Try it:
Each line from the one with "The image size" through the last line of the material is to be printed exactly; no other line and no picture belongs in the copy.

Entries provided:
[Start of Attachment]

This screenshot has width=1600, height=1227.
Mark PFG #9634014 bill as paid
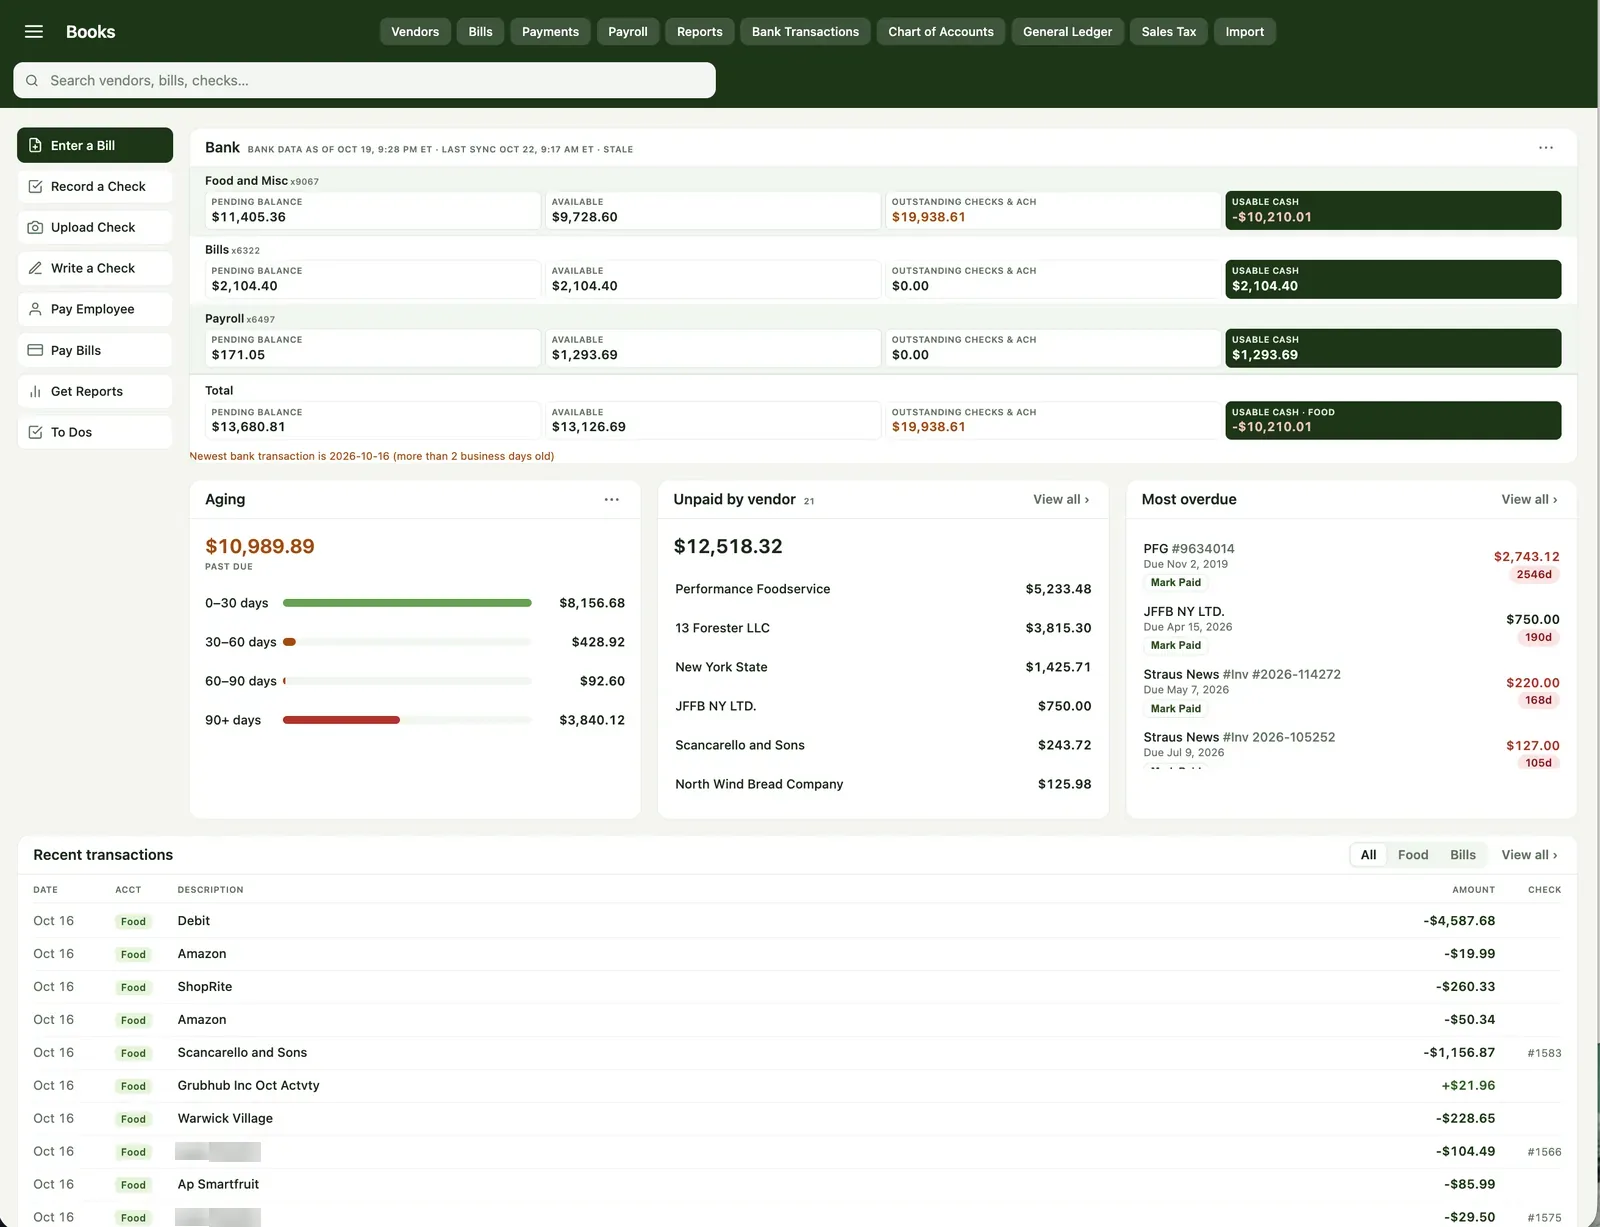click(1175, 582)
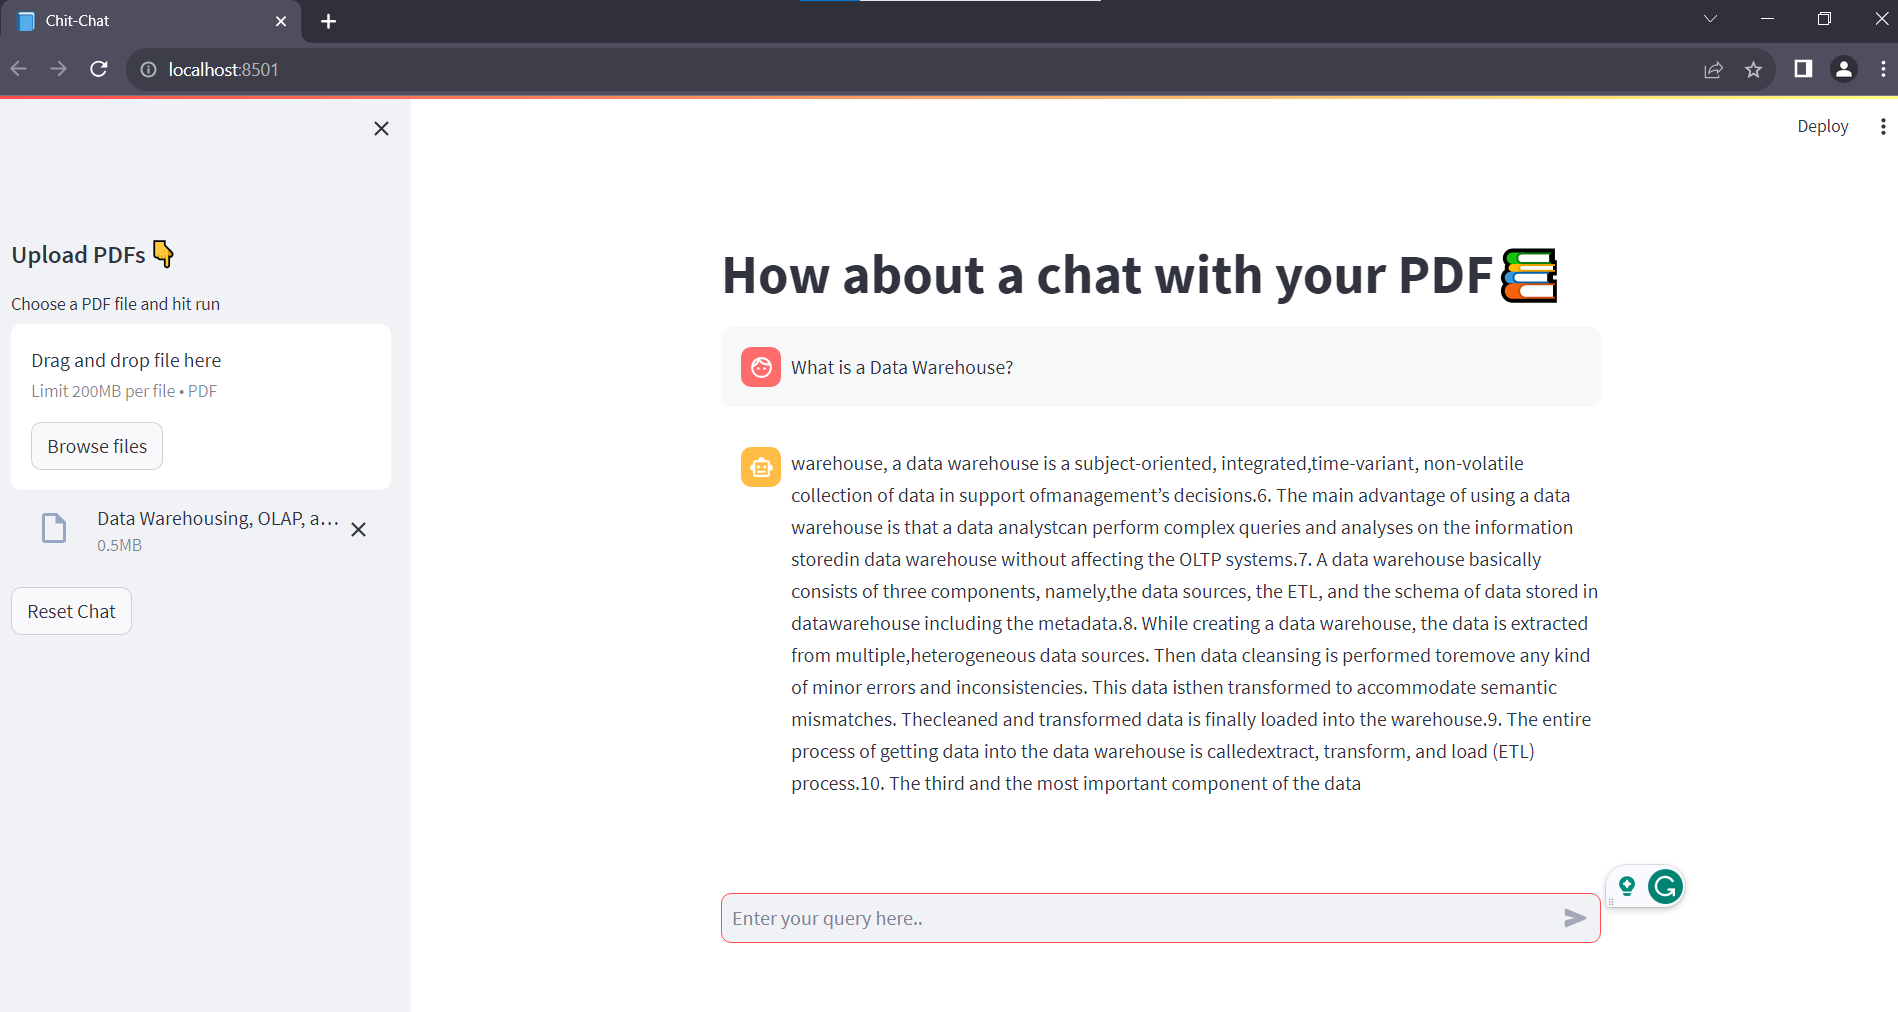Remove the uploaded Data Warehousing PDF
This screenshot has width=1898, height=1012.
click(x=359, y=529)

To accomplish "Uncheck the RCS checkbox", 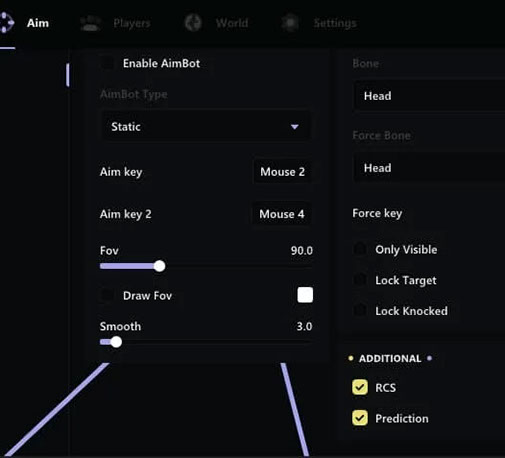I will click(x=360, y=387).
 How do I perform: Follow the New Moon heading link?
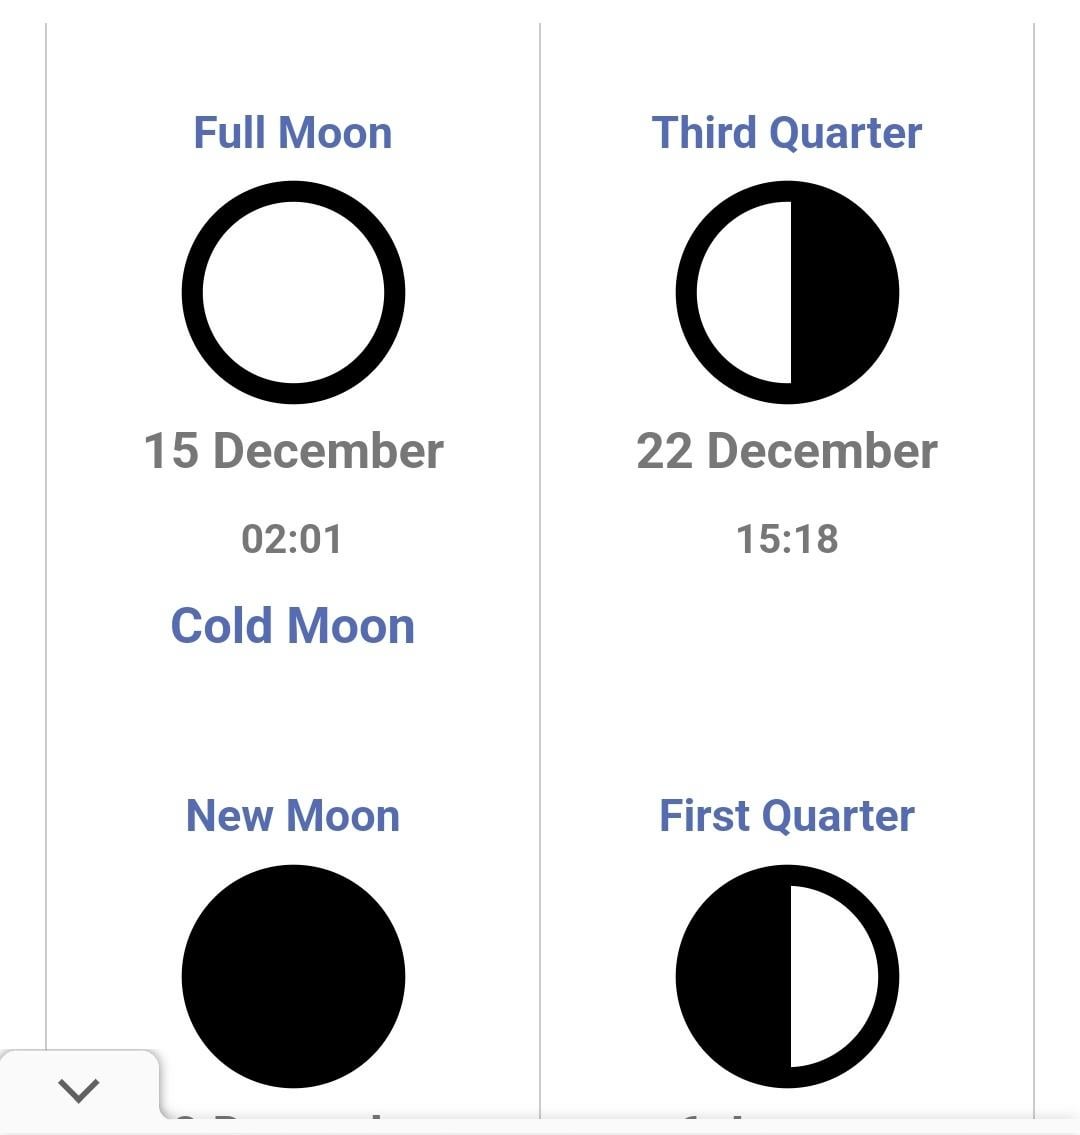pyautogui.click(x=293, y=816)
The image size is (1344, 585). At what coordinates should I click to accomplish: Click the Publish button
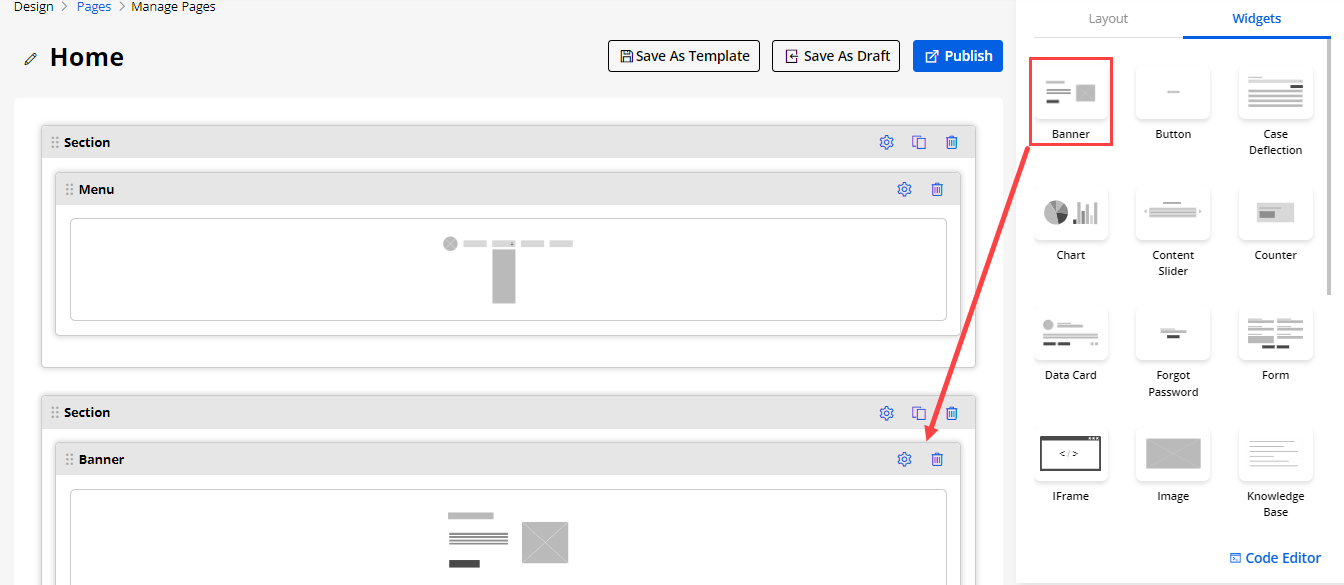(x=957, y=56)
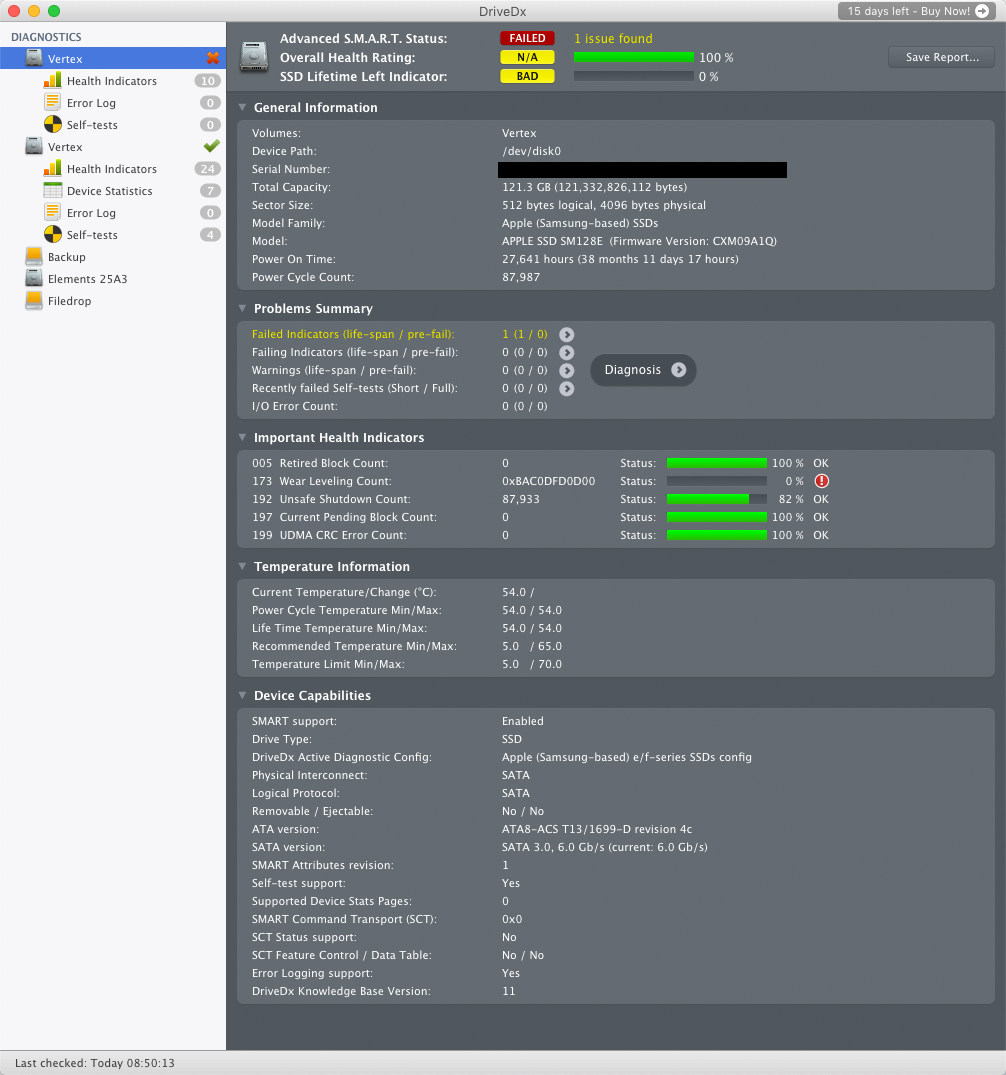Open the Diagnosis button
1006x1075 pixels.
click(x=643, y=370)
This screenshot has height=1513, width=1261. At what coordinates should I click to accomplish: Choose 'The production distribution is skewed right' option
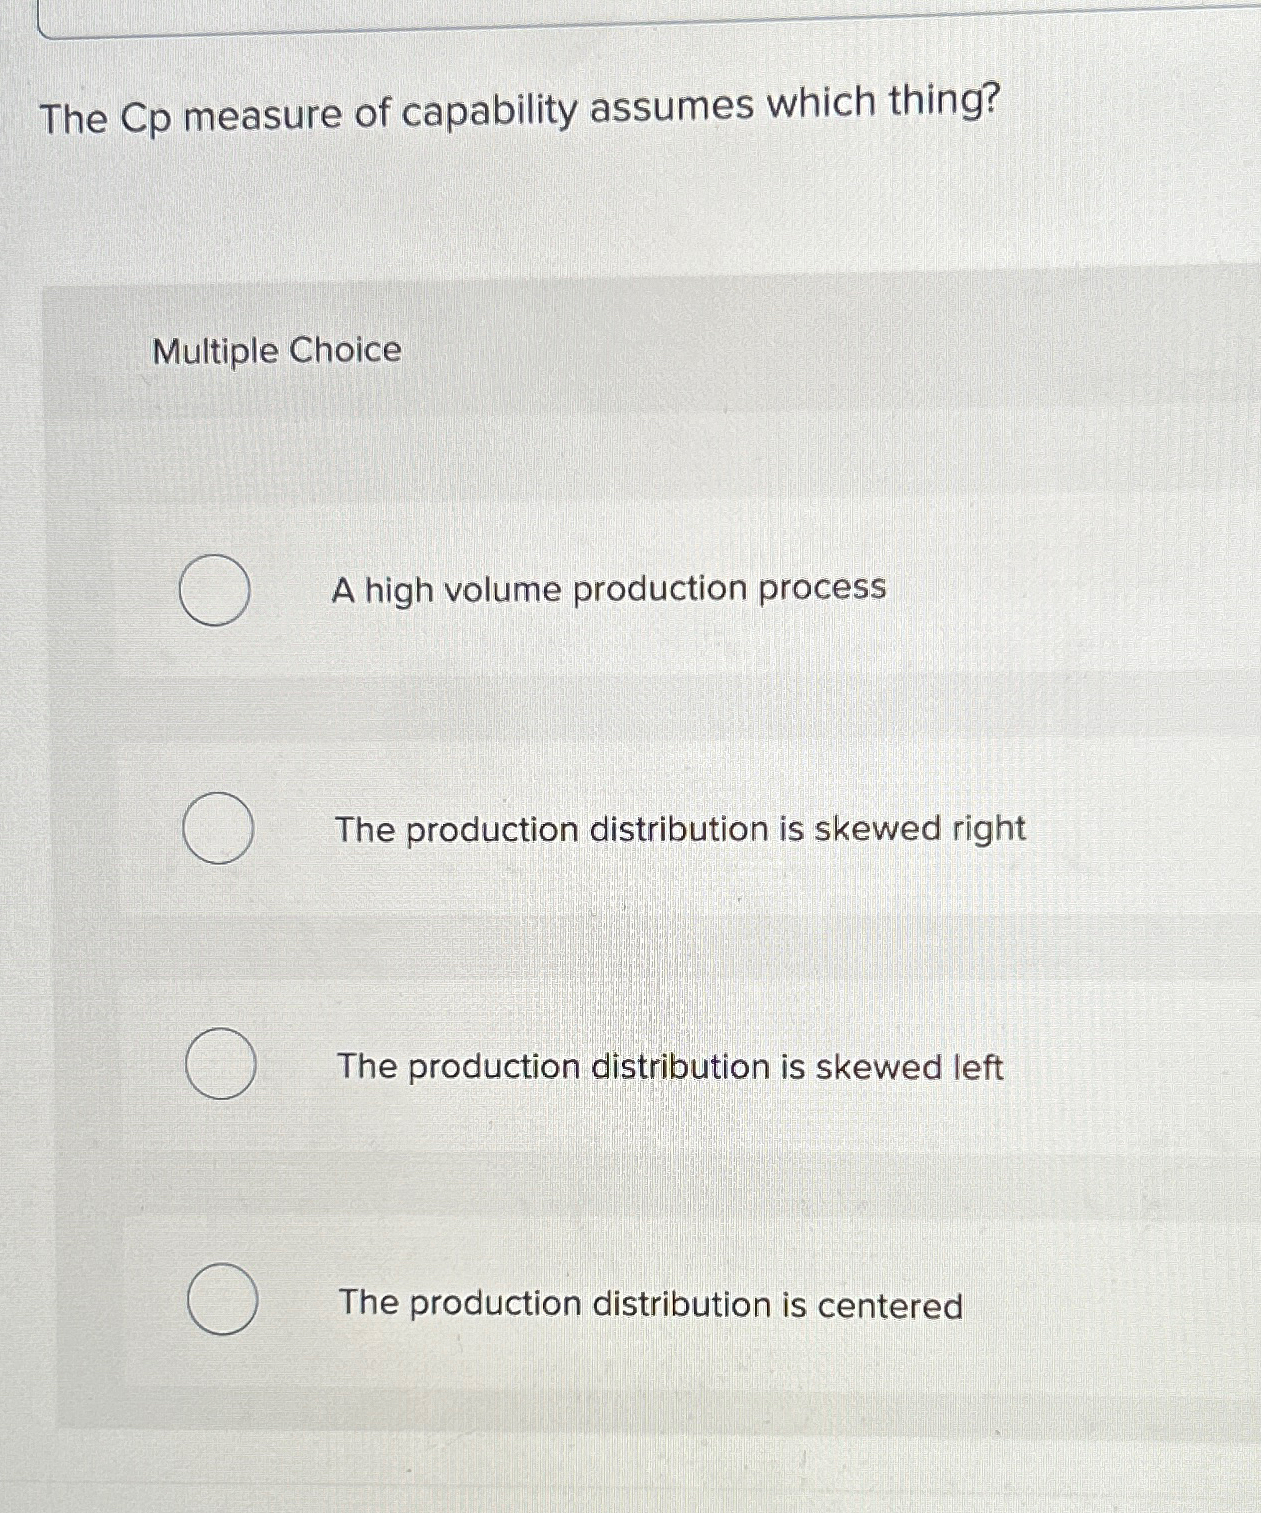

[End of Attachment]

Written response:
The image size is (1344, 585). At what coordinates should I click to accomplish: Click the Publish button
(x=957, y=56)
Open the Diagnosis button
1006x1075 pixels.
click(x=643, y=370)
This screenshot has height=1513, width=1261. At what coordinates should I click to accomplish: Choose 'The production distribution is skewed right' option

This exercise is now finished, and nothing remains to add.